Exercise instructions: In the extract on designing input tools for animation, what does the Monkey leave for the animation program to create?

These brainstorming sessions should be focused on defining a tool or set of tools, and noticing how well they address the task. Don’t worry about implementing them for now.
Use Software, Too
We don’t want to ignore software, just give people a better handle on it. The physical device need not do all of the work. Since we’re controlling the world in the computer, too, we can have the stuff the user is manipulating meet you halfway.
Consider how “gravity fields” around lines and snap-to grids in drawing programs make the mouse more effective. And witness the beautiful cooperation between a human and computer in Active Contours , each bringing distinct and complementary abilities to a task neither could accomplish alone. With Active Contours or “Snakes,” a person can sketch a cross section on a MRI scan, for example, and the computer will nudge the line toward edges until it conforms exactly to the structure in the image.
Let’s try to design our tool to help people do the looser, more high-level direction that they’re good at, and build software to recognize and assist where it can. The Monkey, for instance, is for entering key frames, not creating all of the “in-between” frames: that’s left for the animation program. And specific, well-defined mathematical, geometric or procedural tasks (like making sure animated feet stay in one place on the floor) are best delegated to the software.
Figure 2: The Cyclops.
Allow Several Tools
We shouldn’t be afraid of splitting a task into several subtasks, each of which requires a different device. People are excellent at switching tools very quickly while maintaining focus on the larger task. Watch a mechanic or craftsperson work, constantly drawing on spatial and kinesthetic senses. Quick glances toolward are followed by reaching — after attention returns to the task. Combination screwdrivers and wrenches are popular father’s day gifts, but a real professional still has a toolbox full of specific wrenches and screwdrivers.
For animation, suppose we want to direct the camera to follow some action. We could remap the input angles coming from the head of the Monkey to control the camera; this would give us a physical affordance to easily tilt and pan. But aside from the tedious computer-operator task of remapping the input, it would feel wrong and look wrong. The Monkey has the technological capabilities, but the way it was designed leads one to use it for posture input. We need a different specific device for the new task.

Dataset extract:
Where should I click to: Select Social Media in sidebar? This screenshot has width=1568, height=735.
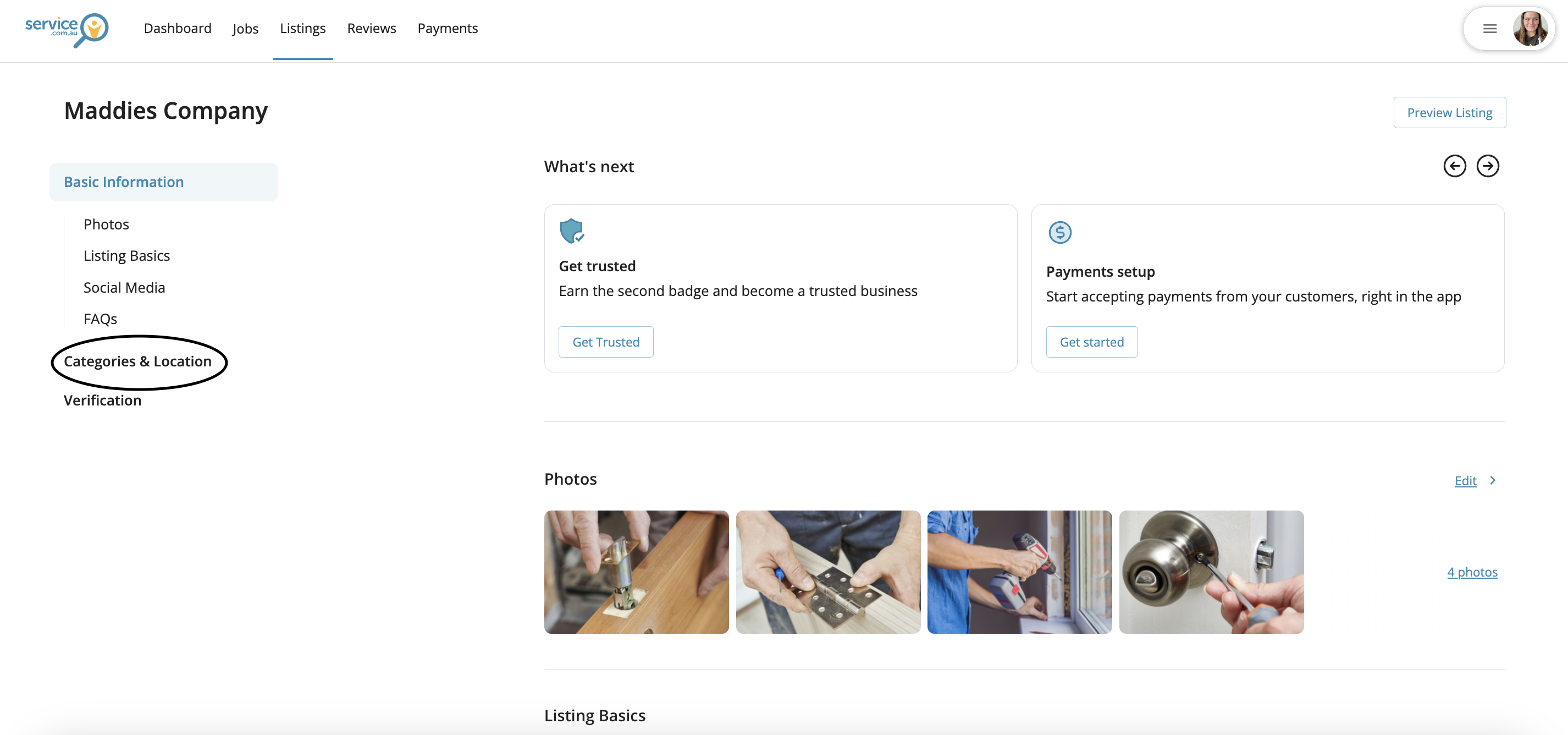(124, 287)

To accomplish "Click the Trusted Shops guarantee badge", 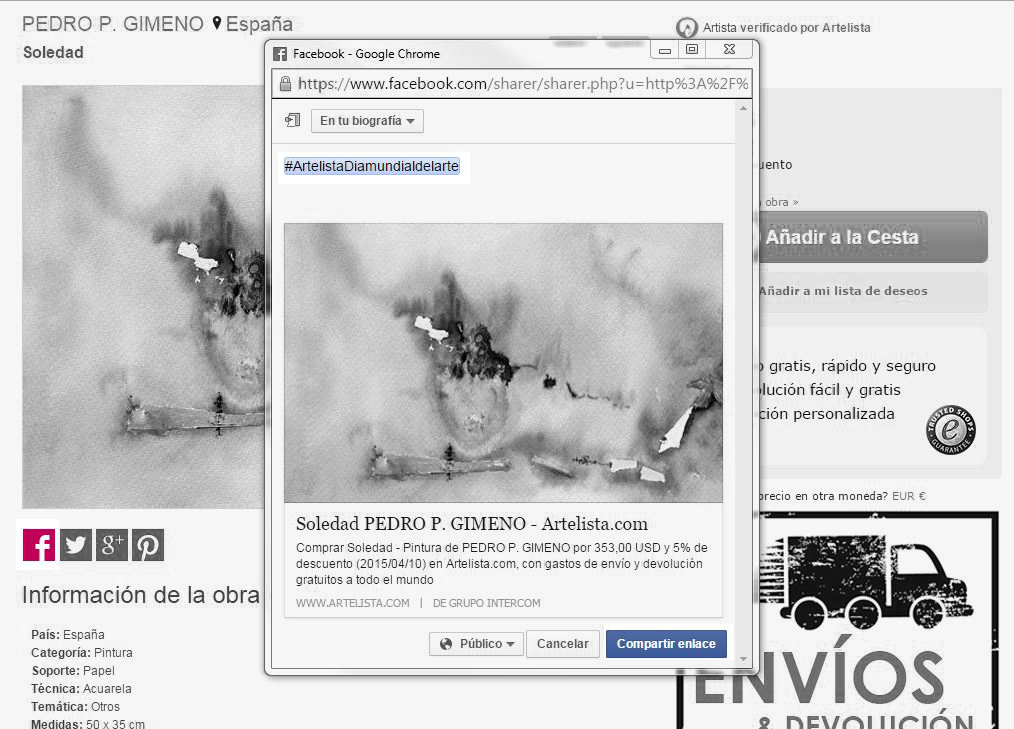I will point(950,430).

Response: The "in-between" frames.